## PROBLEM TO SOLVE
Count the lines in the records below that contain the word "Remove". Give only the number.

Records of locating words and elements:

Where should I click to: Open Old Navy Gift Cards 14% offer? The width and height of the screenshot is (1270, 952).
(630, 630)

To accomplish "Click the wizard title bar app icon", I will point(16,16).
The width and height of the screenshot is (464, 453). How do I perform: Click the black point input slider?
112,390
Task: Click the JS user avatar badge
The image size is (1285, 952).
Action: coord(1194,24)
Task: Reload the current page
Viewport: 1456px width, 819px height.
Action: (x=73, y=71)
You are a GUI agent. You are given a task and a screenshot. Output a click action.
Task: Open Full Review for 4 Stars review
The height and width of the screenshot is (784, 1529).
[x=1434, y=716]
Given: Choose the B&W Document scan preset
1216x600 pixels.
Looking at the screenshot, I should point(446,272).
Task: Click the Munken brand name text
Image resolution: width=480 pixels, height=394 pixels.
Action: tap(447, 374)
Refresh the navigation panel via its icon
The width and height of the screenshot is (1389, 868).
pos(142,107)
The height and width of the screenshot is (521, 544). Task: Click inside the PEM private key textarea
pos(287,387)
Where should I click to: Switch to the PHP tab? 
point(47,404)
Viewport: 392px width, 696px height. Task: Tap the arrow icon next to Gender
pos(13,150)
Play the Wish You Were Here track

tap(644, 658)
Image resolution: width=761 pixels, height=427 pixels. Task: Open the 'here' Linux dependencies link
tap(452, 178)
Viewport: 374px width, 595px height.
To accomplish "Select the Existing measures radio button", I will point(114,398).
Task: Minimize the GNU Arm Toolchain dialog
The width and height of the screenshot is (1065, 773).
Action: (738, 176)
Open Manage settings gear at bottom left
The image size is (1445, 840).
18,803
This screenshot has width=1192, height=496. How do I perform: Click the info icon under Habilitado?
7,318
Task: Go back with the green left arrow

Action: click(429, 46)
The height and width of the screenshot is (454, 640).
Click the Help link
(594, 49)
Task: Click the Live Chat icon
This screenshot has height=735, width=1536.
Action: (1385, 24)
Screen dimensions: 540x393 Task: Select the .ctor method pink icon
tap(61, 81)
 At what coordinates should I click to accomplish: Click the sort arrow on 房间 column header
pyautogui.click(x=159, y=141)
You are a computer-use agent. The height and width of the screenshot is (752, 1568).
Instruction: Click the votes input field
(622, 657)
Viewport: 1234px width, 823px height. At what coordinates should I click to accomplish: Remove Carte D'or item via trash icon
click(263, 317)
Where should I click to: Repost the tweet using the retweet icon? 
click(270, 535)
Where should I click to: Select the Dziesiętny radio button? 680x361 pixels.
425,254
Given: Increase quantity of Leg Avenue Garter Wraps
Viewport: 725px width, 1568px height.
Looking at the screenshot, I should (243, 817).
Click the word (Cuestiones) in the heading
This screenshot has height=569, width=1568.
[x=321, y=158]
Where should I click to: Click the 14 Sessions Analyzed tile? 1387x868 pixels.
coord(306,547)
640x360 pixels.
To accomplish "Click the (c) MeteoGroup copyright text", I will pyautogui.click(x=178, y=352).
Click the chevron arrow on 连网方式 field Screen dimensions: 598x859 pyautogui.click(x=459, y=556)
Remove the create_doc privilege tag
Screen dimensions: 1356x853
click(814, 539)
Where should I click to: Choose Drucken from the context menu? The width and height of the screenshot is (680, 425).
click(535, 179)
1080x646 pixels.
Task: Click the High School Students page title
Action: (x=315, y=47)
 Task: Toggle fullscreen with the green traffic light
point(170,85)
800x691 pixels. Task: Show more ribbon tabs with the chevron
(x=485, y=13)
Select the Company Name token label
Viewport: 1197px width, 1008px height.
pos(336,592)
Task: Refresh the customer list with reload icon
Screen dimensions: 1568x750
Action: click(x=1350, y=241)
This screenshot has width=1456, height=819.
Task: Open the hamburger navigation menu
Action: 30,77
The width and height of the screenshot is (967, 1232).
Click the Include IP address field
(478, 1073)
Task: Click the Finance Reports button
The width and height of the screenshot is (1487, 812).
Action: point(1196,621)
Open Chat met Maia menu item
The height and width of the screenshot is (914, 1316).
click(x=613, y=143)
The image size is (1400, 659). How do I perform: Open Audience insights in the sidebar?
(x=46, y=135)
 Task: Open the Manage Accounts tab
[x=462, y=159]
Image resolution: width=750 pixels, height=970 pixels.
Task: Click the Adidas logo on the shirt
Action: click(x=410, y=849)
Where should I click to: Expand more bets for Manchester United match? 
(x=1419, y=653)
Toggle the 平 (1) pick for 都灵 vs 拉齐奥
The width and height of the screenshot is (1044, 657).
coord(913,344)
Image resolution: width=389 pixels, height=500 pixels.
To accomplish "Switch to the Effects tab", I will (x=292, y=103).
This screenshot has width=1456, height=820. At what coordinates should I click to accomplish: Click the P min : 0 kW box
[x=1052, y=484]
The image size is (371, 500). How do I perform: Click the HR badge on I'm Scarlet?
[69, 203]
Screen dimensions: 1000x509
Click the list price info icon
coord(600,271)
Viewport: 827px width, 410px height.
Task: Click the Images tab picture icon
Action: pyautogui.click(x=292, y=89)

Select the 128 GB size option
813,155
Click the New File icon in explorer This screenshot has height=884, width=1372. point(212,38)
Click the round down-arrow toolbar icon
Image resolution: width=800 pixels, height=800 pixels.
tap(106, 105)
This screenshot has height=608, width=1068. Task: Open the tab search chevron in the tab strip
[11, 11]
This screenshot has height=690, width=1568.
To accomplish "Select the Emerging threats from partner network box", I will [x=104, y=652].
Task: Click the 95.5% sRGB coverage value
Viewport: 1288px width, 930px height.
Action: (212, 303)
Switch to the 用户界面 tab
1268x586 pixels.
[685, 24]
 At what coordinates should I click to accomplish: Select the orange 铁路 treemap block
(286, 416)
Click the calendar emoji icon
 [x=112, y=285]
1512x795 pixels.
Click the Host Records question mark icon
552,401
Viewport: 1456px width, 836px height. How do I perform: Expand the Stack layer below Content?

## REPLY TO THE EXERCISE
2